Well, that same instance is one that you condemned as glorifying idiots and sociopaths and scam artists with questionable flying skills that are a danger to us all. You saw a whole lot of malice in that video that I (and NorfolkSouthern) somehow missed.

JohnShe 03-10-2014 03:55 PM

Quote:

Originally Posted by cj_rumley (Post 11756593)
Well, that same instance is one that you condemned as glorifying idiots and sociopaths and scam artists with questionable flying skills that are a danger to us all. You saw a whole lot of malice in that video that I (and NorfolkSouthern) somehow missed.

Not malice, just incredible stupidity. These idiots are playing with matches and they either don't realize it or don't care.

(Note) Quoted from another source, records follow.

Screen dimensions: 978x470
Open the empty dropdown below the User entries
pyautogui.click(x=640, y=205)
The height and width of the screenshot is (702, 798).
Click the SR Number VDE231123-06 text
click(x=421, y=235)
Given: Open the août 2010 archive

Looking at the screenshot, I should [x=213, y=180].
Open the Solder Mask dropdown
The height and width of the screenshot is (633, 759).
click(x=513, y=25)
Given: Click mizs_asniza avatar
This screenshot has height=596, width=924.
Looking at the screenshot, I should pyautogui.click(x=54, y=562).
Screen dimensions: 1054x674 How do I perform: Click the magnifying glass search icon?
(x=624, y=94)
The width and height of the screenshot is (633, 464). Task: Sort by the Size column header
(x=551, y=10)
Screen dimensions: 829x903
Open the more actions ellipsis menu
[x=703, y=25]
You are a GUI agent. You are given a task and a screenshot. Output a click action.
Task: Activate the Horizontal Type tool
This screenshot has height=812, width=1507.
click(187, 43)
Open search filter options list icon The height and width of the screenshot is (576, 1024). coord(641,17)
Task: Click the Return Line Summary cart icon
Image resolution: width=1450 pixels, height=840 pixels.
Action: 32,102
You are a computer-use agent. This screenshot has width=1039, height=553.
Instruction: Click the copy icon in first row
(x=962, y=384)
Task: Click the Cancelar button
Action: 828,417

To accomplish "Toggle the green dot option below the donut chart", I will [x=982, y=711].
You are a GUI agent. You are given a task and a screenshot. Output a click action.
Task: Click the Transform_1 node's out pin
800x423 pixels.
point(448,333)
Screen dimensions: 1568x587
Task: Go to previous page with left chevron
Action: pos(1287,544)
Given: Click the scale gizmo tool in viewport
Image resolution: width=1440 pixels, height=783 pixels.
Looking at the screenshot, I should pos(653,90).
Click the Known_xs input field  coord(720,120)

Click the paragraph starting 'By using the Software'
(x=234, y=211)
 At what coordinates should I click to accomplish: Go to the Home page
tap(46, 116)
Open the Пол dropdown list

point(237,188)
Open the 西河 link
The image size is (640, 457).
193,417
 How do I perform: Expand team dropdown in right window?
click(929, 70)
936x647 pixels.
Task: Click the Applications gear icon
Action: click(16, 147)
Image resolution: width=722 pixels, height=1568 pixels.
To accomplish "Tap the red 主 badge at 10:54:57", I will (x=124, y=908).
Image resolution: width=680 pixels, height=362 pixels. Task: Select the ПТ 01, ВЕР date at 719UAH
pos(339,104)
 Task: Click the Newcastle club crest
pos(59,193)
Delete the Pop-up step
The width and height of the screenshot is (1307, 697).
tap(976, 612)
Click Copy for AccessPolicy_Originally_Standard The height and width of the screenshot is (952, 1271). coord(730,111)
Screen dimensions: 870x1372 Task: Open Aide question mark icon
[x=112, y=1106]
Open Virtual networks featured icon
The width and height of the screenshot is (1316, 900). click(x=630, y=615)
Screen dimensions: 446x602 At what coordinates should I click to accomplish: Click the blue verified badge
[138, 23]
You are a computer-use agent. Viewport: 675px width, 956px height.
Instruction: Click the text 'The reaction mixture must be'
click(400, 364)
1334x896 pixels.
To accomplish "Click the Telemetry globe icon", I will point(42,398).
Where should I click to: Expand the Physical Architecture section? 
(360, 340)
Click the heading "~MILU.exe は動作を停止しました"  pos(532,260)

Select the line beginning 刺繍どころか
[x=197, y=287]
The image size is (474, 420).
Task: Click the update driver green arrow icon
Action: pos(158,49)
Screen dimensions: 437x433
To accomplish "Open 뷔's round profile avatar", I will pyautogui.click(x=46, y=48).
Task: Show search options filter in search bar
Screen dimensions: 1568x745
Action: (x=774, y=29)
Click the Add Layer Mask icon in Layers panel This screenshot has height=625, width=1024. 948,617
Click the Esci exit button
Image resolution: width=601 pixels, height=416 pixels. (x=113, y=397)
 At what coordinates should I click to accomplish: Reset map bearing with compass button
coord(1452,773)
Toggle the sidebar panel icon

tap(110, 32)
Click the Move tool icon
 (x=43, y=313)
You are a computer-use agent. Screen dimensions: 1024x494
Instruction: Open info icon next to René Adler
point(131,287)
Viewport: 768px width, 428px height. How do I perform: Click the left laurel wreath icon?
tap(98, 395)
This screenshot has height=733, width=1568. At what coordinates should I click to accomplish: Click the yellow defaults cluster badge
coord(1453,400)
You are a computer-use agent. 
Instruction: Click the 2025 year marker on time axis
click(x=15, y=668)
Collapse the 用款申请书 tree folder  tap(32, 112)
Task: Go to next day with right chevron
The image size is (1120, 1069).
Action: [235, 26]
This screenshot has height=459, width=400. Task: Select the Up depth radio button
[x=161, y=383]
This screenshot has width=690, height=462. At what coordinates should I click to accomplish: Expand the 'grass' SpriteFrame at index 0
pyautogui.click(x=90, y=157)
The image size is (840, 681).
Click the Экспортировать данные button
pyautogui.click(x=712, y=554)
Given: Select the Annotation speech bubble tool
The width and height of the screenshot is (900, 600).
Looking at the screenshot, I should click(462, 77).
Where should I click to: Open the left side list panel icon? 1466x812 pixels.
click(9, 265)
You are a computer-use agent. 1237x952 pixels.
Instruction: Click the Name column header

jtotten 03-10-2014 03:59 PM

The faa posted their position on feb 26, and just revised it on March 7, presumably now reflecting their position after the ruling.


http://www.faa.gov/news/updates/?newsId=76240

brn2fly 03-10-2014 04:21 PM

Are any of you commercial pilots that are for this? This UAV/UAS pilot (oh by the way he is not a US citizen) got lucky. The fine should have stuck. I hope the FAA's appeal goes thur and the fine sticks! He is careless and was compensated for the video from this flight. Therefore the FAA should regulate it. Flying a drone/UAV/UAS/RC aircraft in a commercial operation should have standards above what us hobbyist have. IMHO there should be at a minimum some sort of training and licensing requirements for the pilot and inspections for the aircraft. Go ahead and flame me. But until you have been involved in a near miss between a full scale and drone/UAV/UAS/RC aircraft you really don't have a leg to stand on. I don't want any more regulations but you have a bunch of idiots pushing the limits with what they can get away with flying.